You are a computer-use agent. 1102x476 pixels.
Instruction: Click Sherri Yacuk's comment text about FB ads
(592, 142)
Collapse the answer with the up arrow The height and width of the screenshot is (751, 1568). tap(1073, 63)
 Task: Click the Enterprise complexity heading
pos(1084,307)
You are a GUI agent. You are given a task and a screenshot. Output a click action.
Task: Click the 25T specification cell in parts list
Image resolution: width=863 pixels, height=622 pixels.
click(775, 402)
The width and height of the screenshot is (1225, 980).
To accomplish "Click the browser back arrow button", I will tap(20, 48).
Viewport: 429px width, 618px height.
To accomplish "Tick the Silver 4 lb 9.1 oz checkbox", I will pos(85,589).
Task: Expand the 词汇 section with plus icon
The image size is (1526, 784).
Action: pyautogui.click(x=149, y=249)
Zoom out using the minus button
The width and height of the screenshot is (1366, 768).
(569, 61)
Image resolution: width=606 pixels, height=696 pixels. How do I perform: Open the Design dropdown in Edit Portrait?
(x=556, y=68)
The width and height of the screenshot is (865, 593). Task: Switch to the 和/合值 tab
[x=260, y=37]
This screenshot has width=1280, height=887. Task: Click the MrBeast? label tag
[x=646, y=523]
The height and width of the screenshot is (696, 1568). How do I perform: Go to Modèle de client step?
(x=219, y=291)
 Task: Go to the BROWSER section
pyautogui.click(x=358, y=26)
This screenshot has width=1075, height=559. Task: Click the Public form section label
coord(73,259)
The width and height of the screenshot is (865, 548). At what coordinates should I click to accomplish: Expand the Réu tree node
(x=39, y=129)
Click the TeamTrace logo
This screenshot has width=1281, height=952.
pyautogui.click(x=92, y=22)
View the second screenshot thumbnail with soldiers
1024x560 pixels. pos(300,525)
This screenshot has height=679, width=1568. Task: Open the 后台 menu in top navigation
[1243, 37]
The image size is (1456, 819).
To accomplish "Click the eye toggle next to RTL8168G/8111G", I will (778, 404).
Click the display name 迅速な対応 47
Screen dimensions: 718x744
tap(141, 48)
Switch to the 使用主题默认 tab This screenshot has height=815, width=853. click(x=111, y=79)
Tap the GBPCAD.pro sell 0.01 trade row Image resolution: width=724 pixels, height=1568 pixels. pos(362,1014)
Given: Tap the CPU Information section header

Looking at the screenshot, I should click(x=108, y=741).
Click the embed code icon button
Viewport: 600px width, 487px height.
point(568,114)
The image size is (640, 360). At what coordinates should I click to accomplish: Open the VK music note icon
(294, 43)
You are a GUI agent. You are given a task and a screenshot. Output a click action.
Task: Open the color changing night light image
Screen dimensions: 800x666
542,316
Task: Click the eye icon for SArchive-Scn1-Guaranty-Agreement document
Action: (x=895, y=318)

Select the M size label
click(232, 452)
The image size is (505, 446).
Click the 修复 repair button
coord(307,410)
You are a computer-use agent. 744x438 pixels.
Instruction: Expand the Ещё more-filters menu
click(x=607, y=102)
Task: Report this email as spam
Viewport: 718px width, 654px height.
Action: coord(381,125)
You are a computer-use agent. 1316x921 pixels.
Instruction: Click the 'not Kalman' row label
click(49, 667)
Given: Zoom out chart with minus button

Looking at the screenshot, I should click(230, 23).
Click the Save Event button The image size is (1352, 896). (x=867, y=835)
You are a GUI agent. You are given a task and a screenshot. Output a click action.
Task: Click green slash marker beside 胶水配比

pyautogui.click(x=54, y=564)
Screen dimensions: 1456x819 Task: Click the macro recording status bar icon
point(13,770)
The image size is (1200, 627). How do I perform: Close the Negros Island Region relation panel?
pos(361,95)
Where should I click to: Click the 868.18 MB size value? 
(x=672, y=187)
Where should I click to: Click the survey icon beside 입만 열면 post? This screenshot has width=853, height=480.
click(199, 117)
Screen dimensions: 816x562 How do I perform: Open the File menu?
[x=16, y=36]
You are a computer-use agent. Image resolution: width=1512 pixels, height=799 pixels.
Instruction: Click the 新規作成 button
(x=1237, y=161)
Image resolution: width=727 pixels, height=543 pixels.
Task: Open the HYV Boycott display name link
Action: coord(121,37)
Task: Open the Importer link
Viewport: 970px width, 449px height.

* * *

What you should do: Write out all of the material again, swapping "How do I perform" for "How can I do" and leaving everything else the same.

The reply:
You are a computer-use agent. 1102x476 pixels.
Instruction: Click Sherri Yacuk's comment text about FB ads
(592, 142)
Collapse the answer with the up arrow The height and width of the screenshot is (751, 1568). tap(1073, 63)
 Task: Click the Enterprise complexity heading
pos(1084,307)
You are a GUI agent. You are given a task and a screenshot. Output a click action.
Task: Click the 25T specification cell in parts list
Image resolution: width=863 pixels, height=622 pixels.
click(775, 402)
The width and height of the screenshot is (1225, 980).
To accomplish "Click the browser back arrow button", I will tap(20, 48).
Viewport: 429px width, 618px height.
To accomplish "Tick the Silver 4 lb 9.1 oz checkbox", I will pos(85,589).
Task: Expand the 词汇 section with plus icon
The image size is (1526, 784).
Action: pyautogui.click(x=149, y=249)
Zoom out using the minus button
The width and height of the screenshot is (1366, 768).
(569, 61)
Image resolution: width=606 pixels, height=696 pixels. How can I do: Open the Design dropdown in Edit Portrait?
(x=556, y=68)
The width and height of the screenshot is (865, 593). Task: Switch to the 和/合值 tab
[x=260, y=37]
This screenshot has width=1280, height=887. Task: Click the MrBeast? label tag
[x=646, y=523]
The height and width of the screenshot is (696, 1568). How can I do: Go to Modèle de client step?
(x=219, y=291)
 Task: Go to the BROWSER section
pyautogui.click(x=358, y=26)
This screenshot has width=1075, height=559. Task: Click the Public form section label
coord(73,259)
The width and height of the screenshot is (865, 548). At what coordinates should I click to accomplish: Expand the Réu tree node
(x=39, y=129)
Click the TeamTrace logo
This screenshot has width=1281, height=952.
pyautogui.click(x=92, y=22)
View the second screenshot thumbnail with soldiers
1024x560 pixels. pos(300,525)
This screenshot has height=679, width=1568. Task: Open the 后台 menu in top navigation
[1243, 37]
The image size is (1456, 819).
To accomplish "Click the eye toggle next to RTL8168G/8111G", I will (778, 404).
Click the display name 迅速な対応 47
Screen dimensions: 718x744
tap(141, 48)
Switch to the 使用主题默认 tab This screenshot has height=815, width=853. click(x=111, y=79)
Tap the GBPCAD.pro sell 0.01 trade row Image resolution: width=724 pixels, height=1568 pixels. pos(362,1014)
Given: Tap the CPU Information section header

Looking at the screenshot, I should click(x=108, y=741).
Click the embed code icon button
Viewport: 600px width, 487px height.
point(568,114)
The image size is (640, 360). At what coordinates should I click to accomplish: Open the VK music note icon
(294, 43)
You are a GUI agent. You are given a task and a screenshot. Output a click action.
Task: Open the color changing night light image
Screen dimensions: 800x666
542,316
Task: Click the eye icon for SArchive-Scn1-Guaranty-Agreement document
Action: (x=895, y=318)

Select the M size label
click(232, 452)
The image size is (505, 446).
Click the 修复 repair button
coord(307,410)
You are a computer-use agent. 744x438 pixels.
Instruction: Expand the Ещё more-filters menu
click(x=607, y=102)
Task: Report this email as spam
Viewport: 718px width, 654px height.
Action: coord(381,125)
You are a computer-use agent. 1316x921 pixels.
Instruction: Click the 'not Kalman' row label
click(49, 667)
Given: Zoom out chart with minus button

Looking at the screenshot, I should click(230, 23).
Click the Save Event button The image size is (1352, 896). (x=867, y=835)
You are a GUI agent. You are given a task and a screenshot. Output a click action.
Task: Click green slash marker beside 胶水配比

pyautogui.click(x=54, y=564)
Screen dimensions: 1456x819 Task: Click the macro recording status bar icon
point(13,770)
The image size is (1200, 627). How can I do: Close the Negros Island Region relation panel?
pos(361,95)
Where should I click to: Click the 868.18 MB size value? 
(x=672, y=187)
Where should I click to: Click the survey icon beside 입만 열면 post? This screenshot has width=853, height=480.
click(199, 117)
Screen dimensions: 816x562 How can I do: Open the File menu?
[x=16, y=36]
You are a computer-use agent. Image resolution: width=1512 pixels, height=799 pixels.
Instruction: Click the 新規作成 button
(x=1237, y=161)
Image resolution: width=727 pixels, height=543 pixels.
Task: Open the HYV Boycott display name link
Action: coord(121,37)
Task: Open the Importer link
Viewport: 970px width, 449px height.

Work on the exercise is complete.